Questo il comunicato dell'on. Nicola Ciracì:

"Rarissime volte, nella storia, è successo che il Governo non si sia presentato in una commissione del Senato o della Camera per rispondere, in maniera più o meno preparata e convincente, alle legittime domande di un deputato

Il caso più recente oggi, a Montecitorio, dove in commissione Attività produttive né il ministro né "chi per lui" hanno degnato di una risposta sul caso Tecnomessapia, con sede a Ceglie Messapica, l'On. Nicola Ciracì (Direzione Italia), nonostante circa 180 posti di lavoro siano a rischio, a partire dai primi di luglio, dopo i circa 200 tagliati nel giro di appena un anno. Nel gennaio 2016, infatti, l'impresa del settore aerospaziale contava circa 380 lavoratori

«Si è trattato di un fatto di una gravità inaudita - commenta Ciracì - e che ci induce a pensar male: il Governo è d'accordo che Leonardo Spa tagli le commesse ed estrometta dai processi produttivi Tecnomessapia e tutti i suoi lavoratori? Siamo in presenza di un caso di silenzio-assenso? Ci avviamo verso la definitiva mortificazione/soppressione del comparto aerospaziale pugliese?». 
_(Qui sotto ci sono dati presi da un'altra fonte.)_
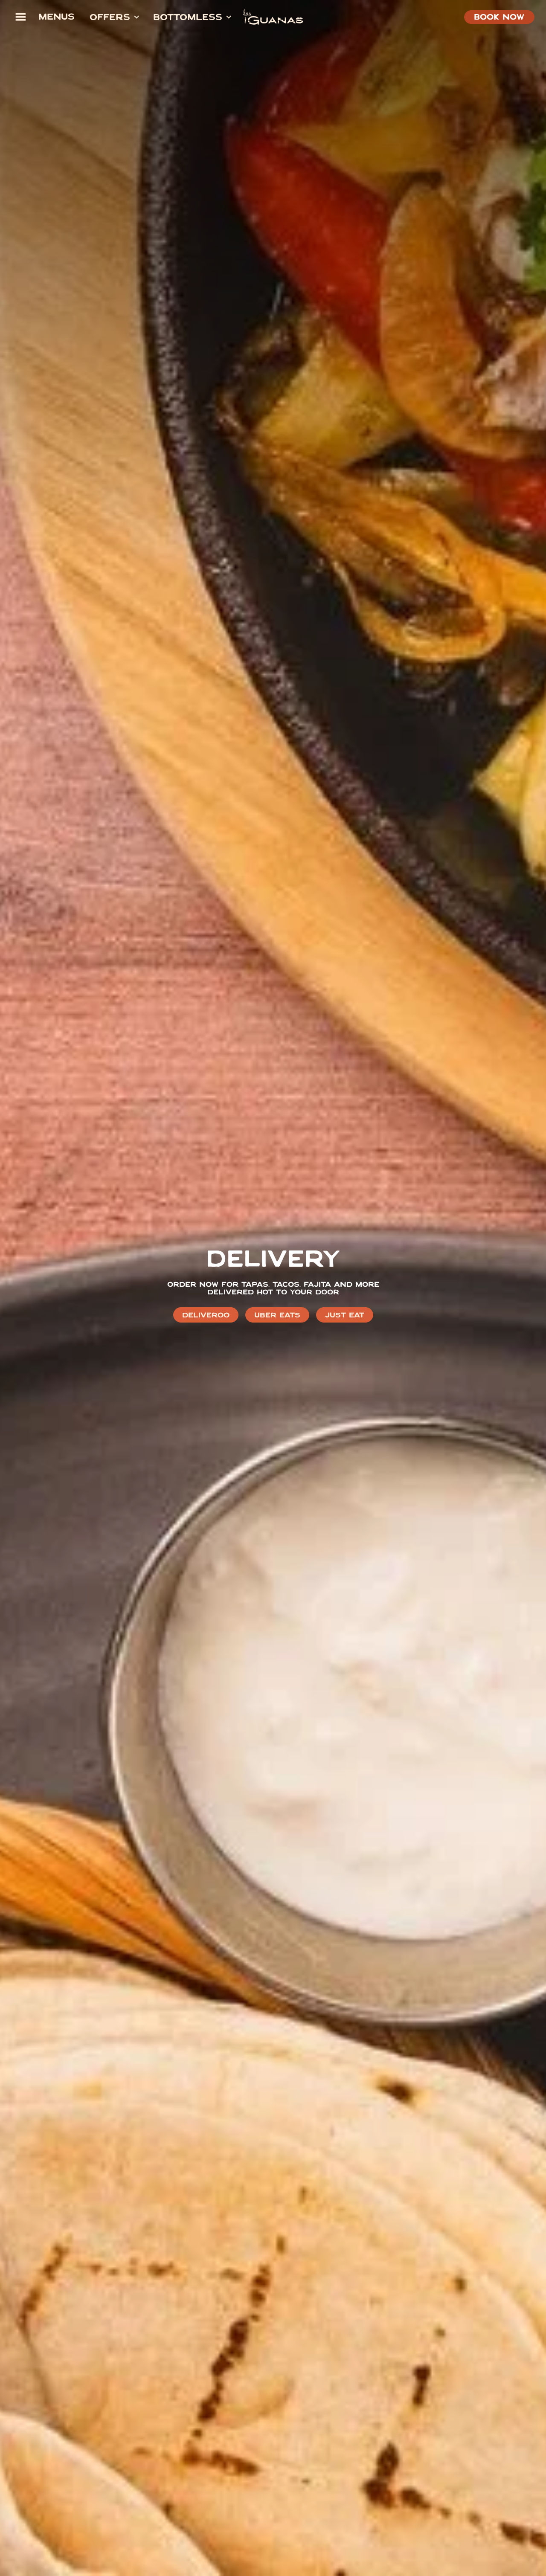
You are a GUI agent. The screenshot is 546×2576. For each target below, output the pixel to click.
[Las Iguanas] (273, 17)
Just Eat (344, 1316)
«Ciò che appare ancora più preoccupante e inquietante - prosegue il deputato - è la bocca cucita del vice ministro allo Sviluppo economico Teresa Bellanova, peraltro di origini cegliesi: non una risposta alla mia lettera in cui le chiedevo di fare fronte comune contro i licenziamenti, non un intervento alla Camera, non un comunicato di solidarietà, non una promessa, nulla di nulla...»

«Ci ritroviamo al cospetto di una palese offesa al Parlamento e alle istituzioni - conclude Ciracì - che corrobora ogni sospetto: e se qualcuno avesse pensato e stesse aspettando di banchettare sulla carcassa di Tecnomessapia e, soprattutto, dei suoi lavoratori? Una cosa è certa: per quanto mi riguarda, la cosa non finirà qui». 

On. Nicola Ciracì








Alcune considerazioni

Tutti condividiamo la preoccupazione che in queste ore stanno vivendo tanti lavoratori e le loro famiglie. E tutti noi dobbiamo condividere la richiesta di uno sforzo da parte di tutte le istituzioni - a livello nazionale, regionale, provinciale e comunale - affinchè queste si siedano attorno ad un tavolo e provino a dare una risposta a queste persone rispetto al loro futuro lavorativo.

Non condivido parte dei toni del comunicato ma condivido il forte appello e l'urgenza nel cercare una soluzione condivisa. Non è il momento delle contrapposizioni politiche e delle accuse reciproche, è il momento dei nervi saldi e del dialogo, per questo spero che i reciproci attacchi politici passino in secondo piano rispetto alla volontà comune di trovare una soluzione. Non è un problema di destra o di sinistra ma di persone, di un'azienda importante del territorio, di lavoratori in gran parte di questa comunità. 

Come cittadini, noi non possiamo che chiedere questo ai nostri rappresentanti istituzionali. Noi siamo solo dalla parte di questi lavoratori.